### What the exercise asks
In the records, find every line with the word "dimensions" and copy it out.

### Listed records
● ● ● ● ● ● ●

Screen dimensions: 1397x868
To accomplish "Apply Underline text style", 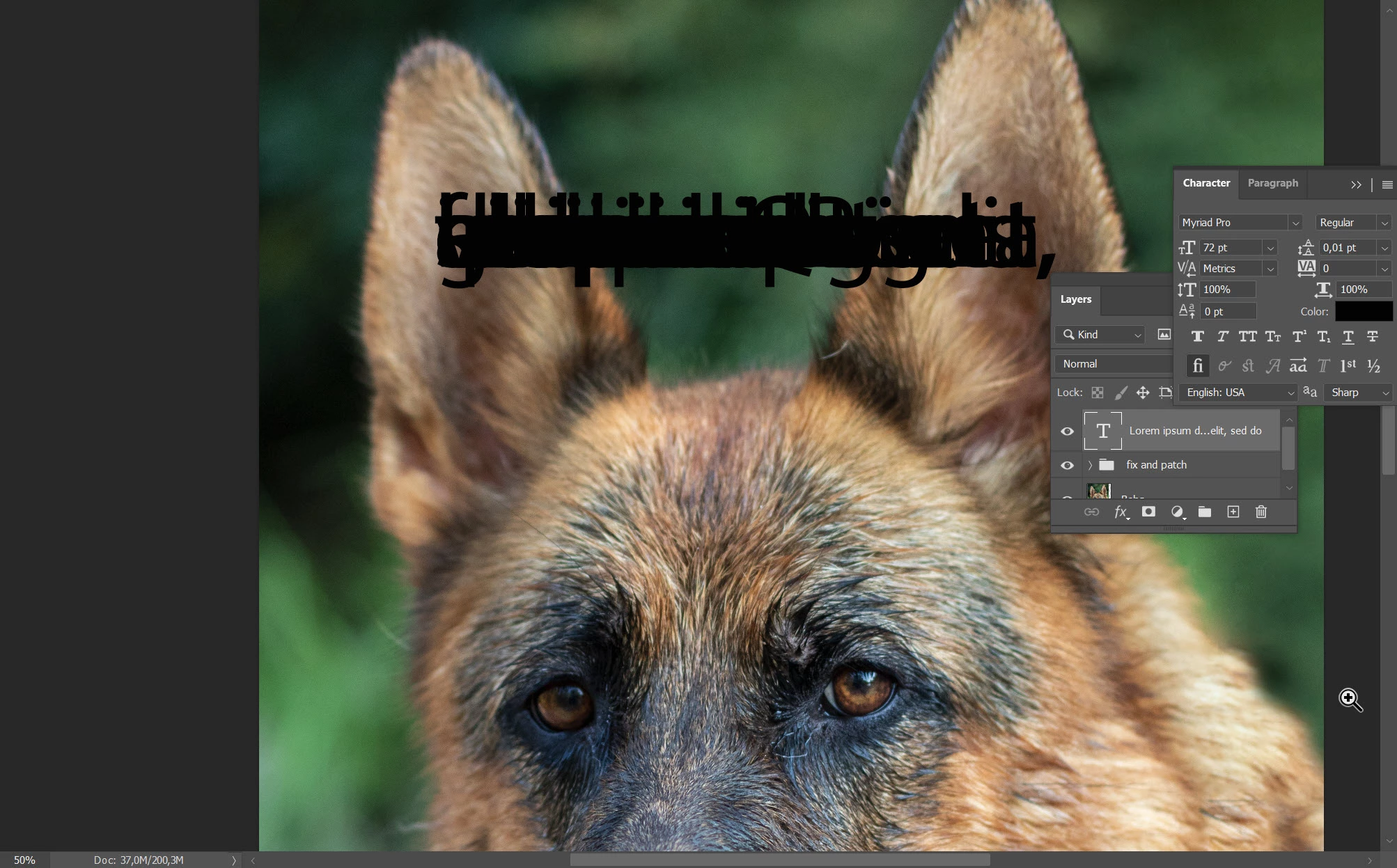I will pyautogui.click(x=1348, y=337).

● ● ● ● ● ● ●

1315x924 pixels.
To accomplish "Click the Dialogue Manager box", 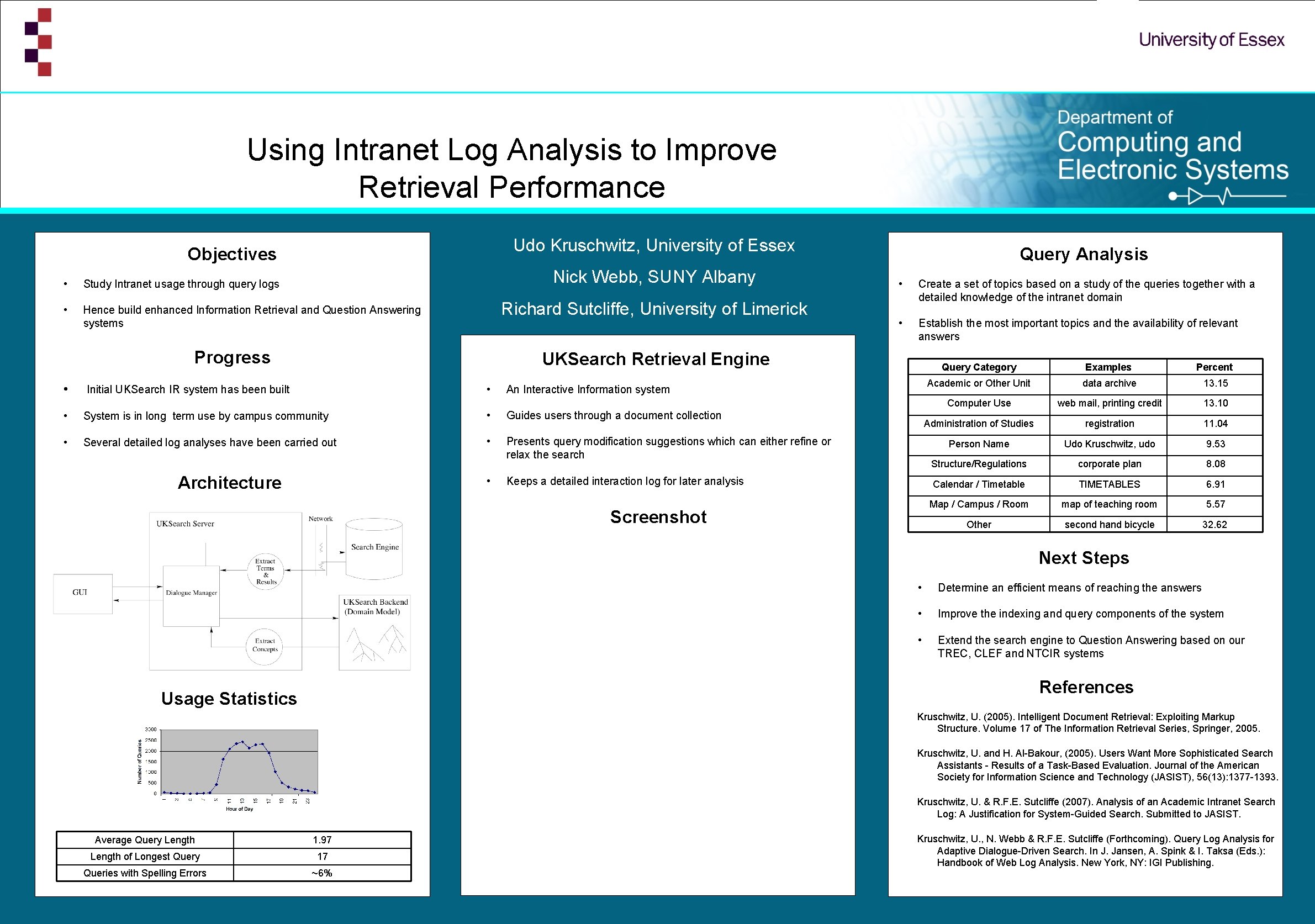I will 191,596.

● ● ● ● ● ● ●

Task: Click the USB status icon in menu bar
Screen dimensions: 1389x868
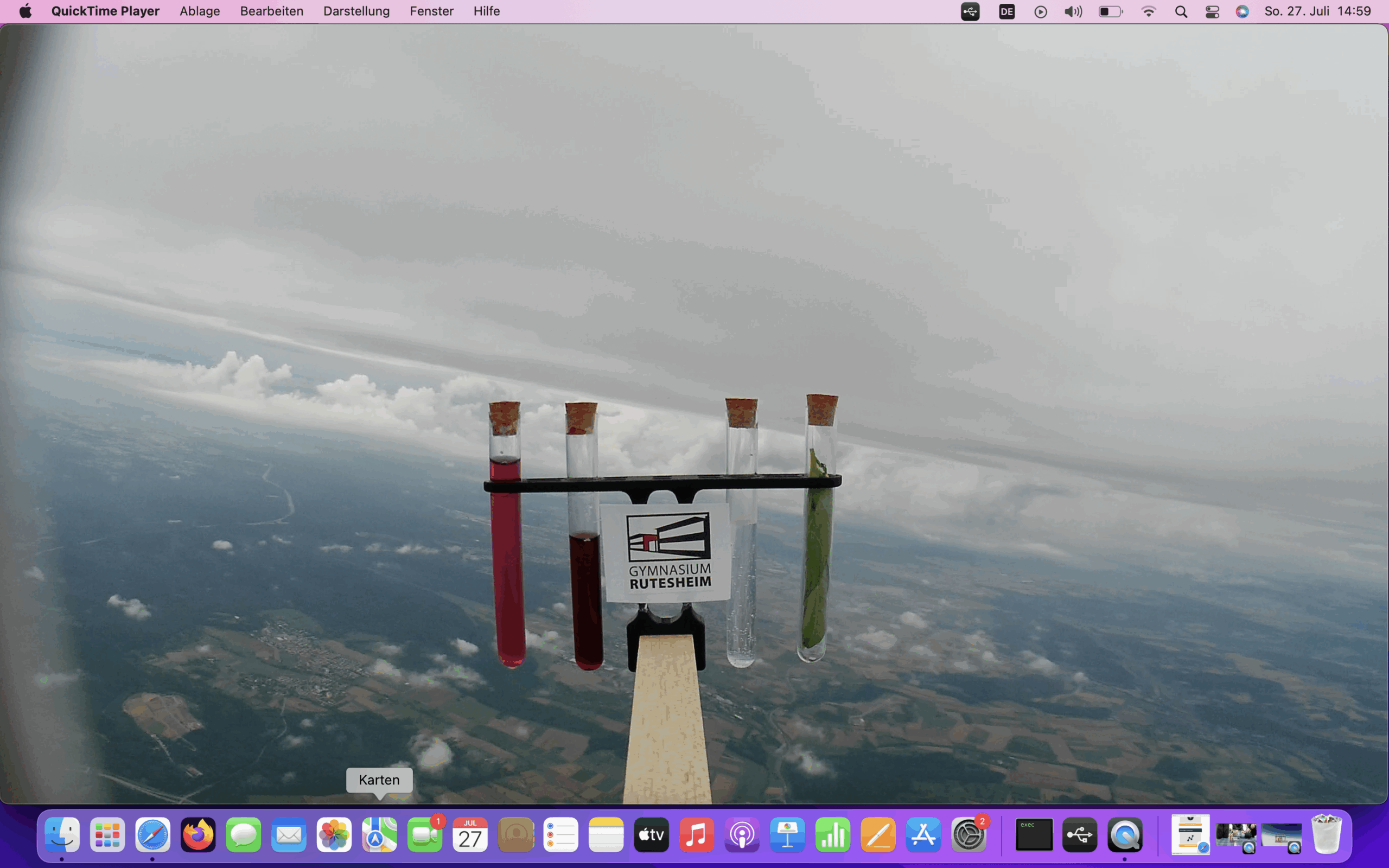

● ● ● ● ● ● ●

### Solution below
Screen dimensions: 1397x868
Screen dimensions: 1389x868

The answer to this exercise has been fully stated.